UnhappyHobbit · 29/01/2026 16:12

Brainstorm23 · 29/01/2026 10:13

I don't think there's anything wrong with granny showing him pictures and talking about where cousins have been etc. You can't shelter your children from the differences between different families in terms of income and things you can afford.

There's no point pretending. 8 is old enough to understand this. There will always be someone richer than you. We are relatively well off but still not "rich rich" and my daughter understands this. It's not a bad thing. It's just the reality of life.

I agree with this. The only time Granny would be an issue if she was taunting the kids with it.
If so, that has to stop. Otherwise, they just need to learn everyone has different lifestyles

SumUp · 29/01/2026 16:16

Holiday photos highlight the best bits.

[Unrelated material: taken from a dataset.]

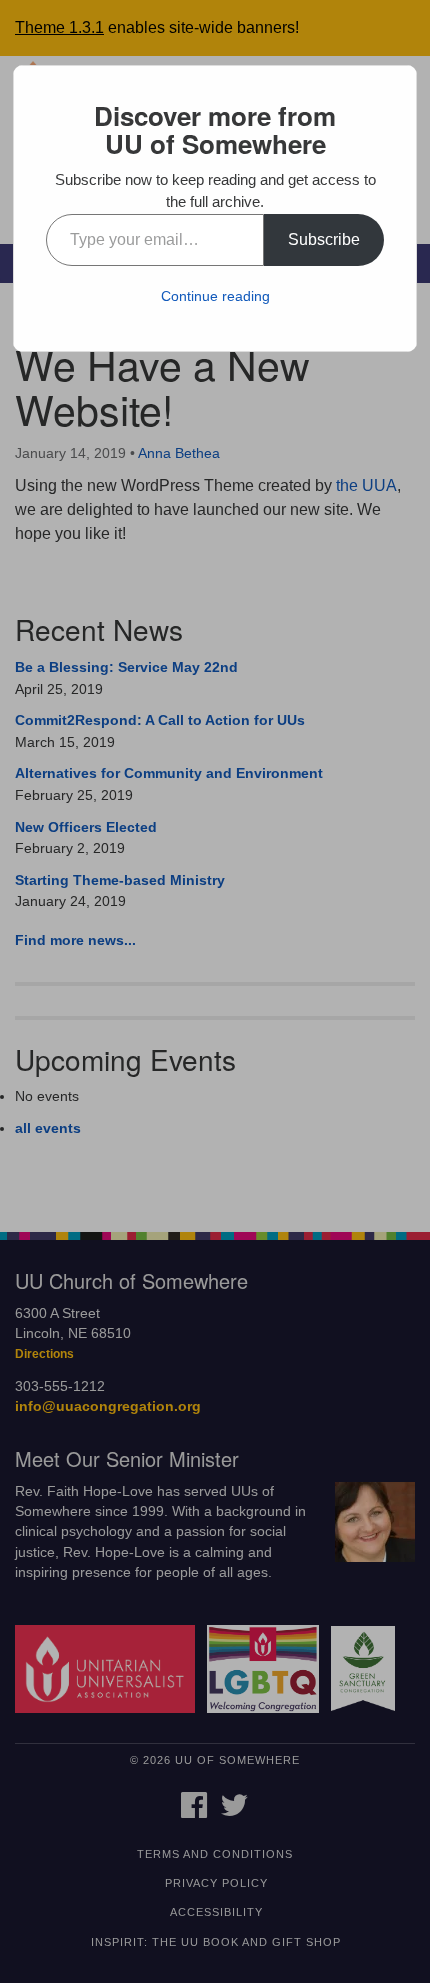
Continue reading (215, 296)
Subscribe (324, 239)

Please remind your children that they don’t show the full picture - sunburn, dodgy tummies, or other problems!

Do you have any real desire to travel to far flung places? If you don’t, hopefully as your kids get older they will be friends with their cousins and may be invited (if you pay for them, or they can contribute through earnings from part time work).

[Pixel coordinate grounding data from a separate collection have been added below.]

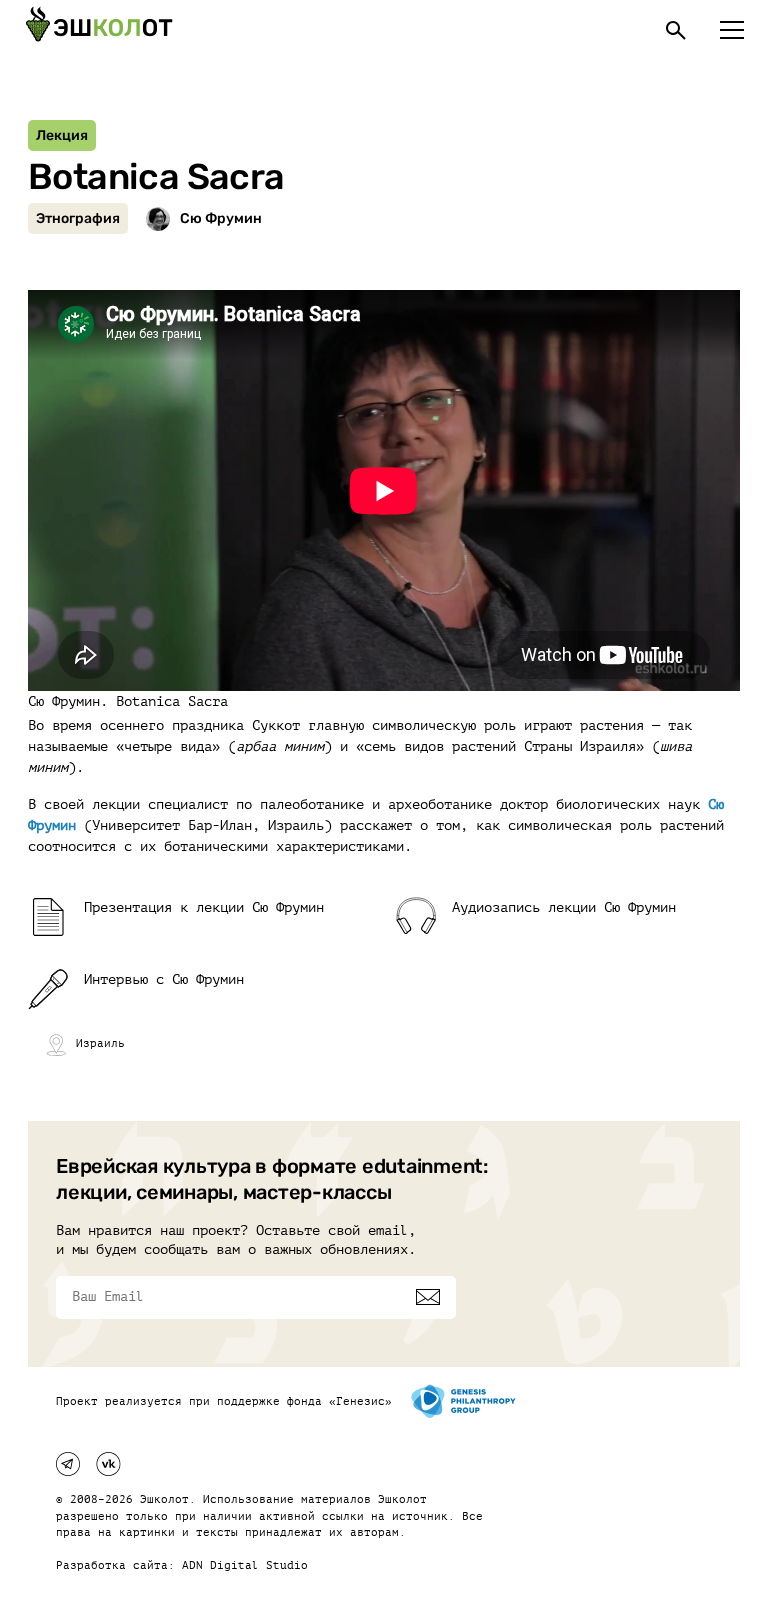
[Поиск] (676, 30)
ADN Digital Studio (245, 1565)
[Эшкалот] (99, 30)
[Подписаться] (428, 1297)
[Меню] (732, 30)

If it’s something you’d want if you had the money, the UK end of travel and flights are generally expensive but if you are willing to make an adventure of it, some places such as India can be very affordable, especially if you go in the low season. It depends on your desire / priorities and whether you have any available budget at all.

Wirrrrrral · 29/01/2026 16:19

Rocketpants50 · 29/01/2026 15:52

Sometimes I wonder if the children enjoy these exotic holidays.
I taught a child once who was taken every holiday to the most amazing places (I was jealous!). But when you spoke to him the thing he enjoyed most was sleep overs and playing round his friends house.

I also think it’s stealing their thunder. I have neighbours who take their 4 kids on hugely exotic holidays every school break - they have been to loads of African and South American countries, Australia, US, Asia. I wonder when they do their undoubted gap year with friends it will all be a bit ‘meh’ - I do think these experiences are intense and exceptional when you do them alone as a young adult but will they have inadvertently stolen their thunder?

Whatwouldnanado · 29/01/2026 16:19

Comparison is the thief of joy and all that. As others have said don’t make a thing of it, plenty off chances to travel when he’s older and it’s having fun wherever you are that matters.

He’s not too young to learn that he lives like a prince compared to some and you’re doing your best to give him the best life. I had a sponsor child for years before having kids and kept it up, about a fiver a week. Involving mine in that served well to learn about life in other places helping others and being grateful.